→ Data records
----------------

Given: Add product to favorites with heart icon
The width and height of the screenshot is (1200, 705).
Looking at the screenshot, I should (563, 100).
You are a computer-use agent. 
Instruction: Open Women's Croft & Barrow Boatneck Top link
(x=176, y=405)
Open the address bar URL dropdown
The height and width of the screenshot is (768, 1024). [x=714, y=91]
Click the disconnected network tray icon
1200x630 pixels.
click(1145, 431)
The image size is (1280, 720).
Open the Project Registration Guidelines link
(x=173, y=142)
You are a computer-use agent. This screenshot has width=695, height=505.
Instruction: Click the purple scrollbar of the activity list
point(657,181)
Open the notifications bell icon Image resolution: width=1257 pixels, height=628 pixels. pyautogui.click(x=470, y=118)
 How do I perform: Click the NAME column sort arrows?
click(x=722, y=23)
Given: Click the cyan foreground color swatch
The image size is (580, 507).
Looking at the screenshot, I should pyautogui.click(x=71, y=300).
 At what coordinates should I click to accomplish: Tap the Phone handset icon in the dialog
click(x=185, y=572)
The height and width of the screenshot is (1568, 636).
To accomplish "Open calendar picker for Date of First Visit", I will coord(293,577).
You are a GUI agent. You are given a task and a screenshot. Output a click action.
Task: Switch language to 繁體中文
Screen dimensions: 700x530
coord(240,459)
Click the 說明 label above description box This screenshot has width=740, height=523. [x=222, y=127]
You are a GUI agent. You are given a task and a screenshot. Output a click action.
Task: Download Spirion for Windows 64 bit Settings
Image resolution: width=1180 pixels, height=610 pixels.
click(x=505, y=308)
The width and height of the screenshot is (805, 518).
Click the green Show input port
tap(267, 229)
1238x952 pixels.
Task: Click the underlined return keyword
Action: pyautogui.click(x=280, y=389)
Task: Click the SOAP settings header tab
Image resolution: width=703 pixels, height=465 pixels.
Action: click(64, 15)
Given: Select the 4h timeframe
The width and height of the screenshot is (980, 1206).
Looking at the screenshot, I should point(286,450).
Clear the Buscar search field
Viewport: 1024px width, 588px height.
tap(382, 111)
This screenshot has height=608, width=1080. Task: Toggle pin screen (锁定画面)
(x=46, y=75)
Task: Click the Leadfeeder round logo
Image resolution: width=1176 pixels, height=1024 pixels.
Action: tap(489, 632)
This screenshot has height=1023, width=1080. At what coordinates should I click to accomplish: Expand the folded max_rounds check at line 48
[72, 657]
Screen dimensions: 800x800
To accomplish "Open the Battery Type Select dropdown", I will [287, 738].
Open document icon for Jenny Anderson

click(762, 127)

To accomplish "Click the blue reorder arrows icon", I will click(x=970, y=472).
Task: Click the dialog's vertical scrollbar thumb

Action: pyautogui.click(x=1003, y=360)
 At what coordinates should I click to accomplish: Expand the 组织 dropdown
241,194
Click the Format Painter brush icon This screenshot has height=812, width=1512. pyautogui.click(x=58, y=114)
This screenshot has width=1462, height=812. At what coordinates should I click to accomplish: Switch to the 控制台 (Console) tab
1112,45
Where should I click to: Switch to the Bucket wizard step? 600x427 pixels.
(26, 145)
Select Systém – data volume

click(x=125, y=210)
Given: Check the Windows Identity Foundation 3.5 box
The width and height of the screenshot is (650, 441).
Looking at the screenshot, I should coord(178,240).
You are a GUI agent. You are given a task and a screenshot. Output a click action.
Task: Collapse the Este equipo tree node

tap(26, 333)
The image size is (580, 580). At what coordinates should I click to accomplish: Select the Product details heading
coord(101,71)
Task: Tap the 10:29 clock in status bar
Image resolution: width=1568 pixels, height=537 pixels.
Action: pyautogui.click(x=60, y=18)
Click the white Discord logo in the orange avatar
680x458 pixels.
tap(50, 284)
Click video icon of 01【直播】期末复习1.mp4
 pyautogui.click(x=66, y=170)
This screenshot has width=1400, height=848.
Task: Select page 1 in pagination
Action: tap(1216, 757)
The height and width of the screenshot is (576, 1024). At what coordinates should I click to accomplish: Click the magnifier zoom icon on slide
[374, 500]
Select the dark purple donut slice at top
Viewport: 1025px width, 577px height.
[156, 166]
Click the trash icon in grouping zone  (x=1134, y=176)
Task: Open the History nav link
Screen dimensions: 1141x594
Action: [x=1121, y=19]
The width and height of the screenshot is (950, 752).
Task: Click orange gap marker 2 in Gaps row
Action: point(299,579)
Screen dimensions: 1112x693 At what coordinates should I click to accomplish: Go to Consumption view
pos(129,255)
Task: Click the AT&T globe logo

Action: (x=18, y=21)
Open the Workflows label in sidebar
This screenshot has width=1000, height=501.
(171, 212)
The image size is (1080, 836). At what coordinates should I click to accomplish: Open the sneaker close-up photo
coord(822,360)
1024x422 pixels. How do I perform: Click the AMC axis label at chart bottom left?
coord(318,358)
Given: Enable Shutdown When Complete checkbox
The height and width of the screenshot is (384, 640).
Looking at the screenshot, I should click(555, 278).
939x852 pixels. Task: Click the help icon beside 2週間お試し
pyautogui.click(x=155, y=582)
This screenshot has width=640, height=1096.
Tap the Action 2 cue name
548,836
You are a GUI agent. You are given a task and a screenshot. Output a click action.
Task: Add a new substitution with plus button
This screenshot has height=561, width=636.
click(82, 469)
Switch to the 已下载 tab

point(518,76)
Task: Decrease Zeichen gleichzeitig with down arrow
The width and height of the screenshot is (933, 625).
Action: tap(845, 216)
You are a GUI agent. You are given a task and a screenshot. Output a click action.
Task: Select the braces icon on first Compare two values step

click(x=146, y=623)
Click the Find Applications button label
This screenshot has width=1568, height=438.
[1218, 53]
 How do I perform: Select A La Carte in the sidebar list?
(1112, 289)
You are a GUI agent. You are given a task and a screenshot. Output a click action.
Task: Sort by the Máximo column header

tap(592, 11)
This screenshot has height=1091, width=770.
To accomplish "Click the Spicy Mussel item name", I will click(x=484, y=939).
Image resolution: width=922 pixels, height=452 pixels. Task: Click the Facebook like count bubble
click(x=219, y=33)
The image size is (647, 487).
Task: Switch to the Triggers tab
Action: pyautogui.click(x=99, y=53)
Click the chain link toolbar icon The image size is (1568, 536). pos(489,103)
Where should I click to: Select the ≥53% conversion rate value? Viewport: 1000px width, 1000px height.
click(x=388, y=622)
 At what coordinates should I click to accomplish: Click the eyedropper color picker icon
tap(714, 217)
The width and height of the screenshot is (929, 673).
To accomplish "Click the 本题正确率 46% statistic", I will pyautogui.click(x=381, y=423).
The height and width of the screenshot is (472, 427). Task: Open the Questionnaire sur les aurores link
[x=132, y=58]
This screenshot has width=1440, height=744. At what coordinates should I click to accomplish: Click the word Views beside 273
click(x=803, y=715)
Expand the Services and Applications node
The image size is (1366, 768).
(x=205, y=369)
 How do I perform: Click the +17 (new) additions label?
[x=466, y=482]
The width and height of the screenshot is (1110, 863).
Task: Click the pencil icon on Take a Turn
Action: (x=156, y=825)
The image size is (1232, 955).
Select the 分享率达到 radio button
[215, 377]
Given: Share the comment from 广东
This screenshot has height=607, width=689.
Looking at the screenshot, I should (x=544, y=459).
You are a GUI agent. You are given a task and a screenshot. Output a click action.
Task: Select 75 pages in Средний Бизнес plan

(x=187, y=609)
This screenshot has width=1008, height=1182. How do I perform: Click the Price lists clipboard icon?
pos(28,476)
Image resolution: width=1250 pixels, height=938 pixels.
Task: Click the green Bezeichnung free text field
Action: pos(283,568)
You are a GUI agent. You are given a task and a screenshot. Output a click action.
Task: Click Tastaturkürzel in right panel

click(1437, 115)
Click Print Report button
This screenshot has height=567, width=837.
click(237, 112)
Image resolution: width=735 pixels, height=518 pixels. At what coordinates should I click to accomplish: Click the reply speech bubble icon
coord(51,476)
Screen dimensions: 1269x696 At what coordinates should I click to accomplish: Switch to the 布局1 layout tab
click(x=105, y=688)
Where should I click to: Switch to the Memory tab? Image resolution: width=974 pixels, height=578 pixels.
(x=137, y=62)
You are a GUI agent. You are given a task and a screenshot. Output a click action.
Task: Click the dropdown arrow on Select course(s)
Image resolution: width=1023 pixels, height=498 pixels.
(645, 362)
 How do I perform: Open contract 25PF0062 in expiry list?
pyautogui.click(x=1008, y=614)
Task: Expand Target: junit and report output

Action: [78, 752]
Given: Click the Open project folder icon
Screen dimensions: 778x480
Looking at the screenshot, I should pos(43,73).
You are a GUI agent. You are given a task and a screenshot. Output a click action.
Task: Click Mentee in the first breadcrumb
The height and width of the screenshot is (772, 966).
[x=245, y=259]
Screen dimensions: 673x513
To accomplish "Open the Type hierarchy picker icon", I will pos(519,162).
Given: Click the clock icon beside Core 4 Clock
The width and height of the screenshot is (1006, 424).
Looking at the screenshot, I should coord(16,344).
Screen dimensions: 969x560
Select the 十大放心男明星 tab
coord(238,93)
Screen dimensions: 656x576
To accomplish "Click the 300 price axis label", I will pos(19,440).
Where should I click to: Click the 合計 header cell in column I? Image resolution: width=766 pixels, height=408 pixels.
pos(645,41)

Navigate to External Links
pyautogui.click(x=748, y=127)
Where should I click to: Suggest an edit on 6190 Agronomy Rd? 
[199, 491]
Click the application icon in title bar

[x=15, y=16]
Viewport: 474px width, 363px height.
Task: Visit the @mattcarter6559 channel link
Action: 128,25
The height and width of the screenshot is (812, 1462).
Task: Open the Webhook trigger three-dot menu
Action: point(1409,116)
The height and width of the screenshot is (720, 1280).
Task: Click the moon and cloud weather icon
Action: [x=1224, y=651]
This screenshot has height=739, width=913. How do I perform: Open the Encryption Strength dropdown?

----------------

→ PROBLEM DETAILS
Set down, exactly as they appear above, all lines from the one that has "The height and width of the screenshot is (472, 427)." down to the one that has "Given: Share the comment from 广东", including those two and no others.

→ YOUR SOLUTION
The height and width of the screenshot is (472, 427). Task: Open the Questionnaire sur les aurores link
[x=132, y=58]
This screenshot has width=1440, height=744. At what coordinates should I click to accomplish: Click the word Views beside 273
click(x=803, y=715)
Expand the Services and Applications node
The image size is (1366, 768).
(x=205, y=369)
 How do I perform: Click the +17 (new) additions label?
[x=466, y=482]
The width and height of the screenshot is (1110, 863).
Task: Click the pencil icon on Take a Turn
Action: (x=156, y=825)
The image size is (1232, 955).
Select the 分享率达到 radio button
[215, 377]
Given: Share the comment from 广东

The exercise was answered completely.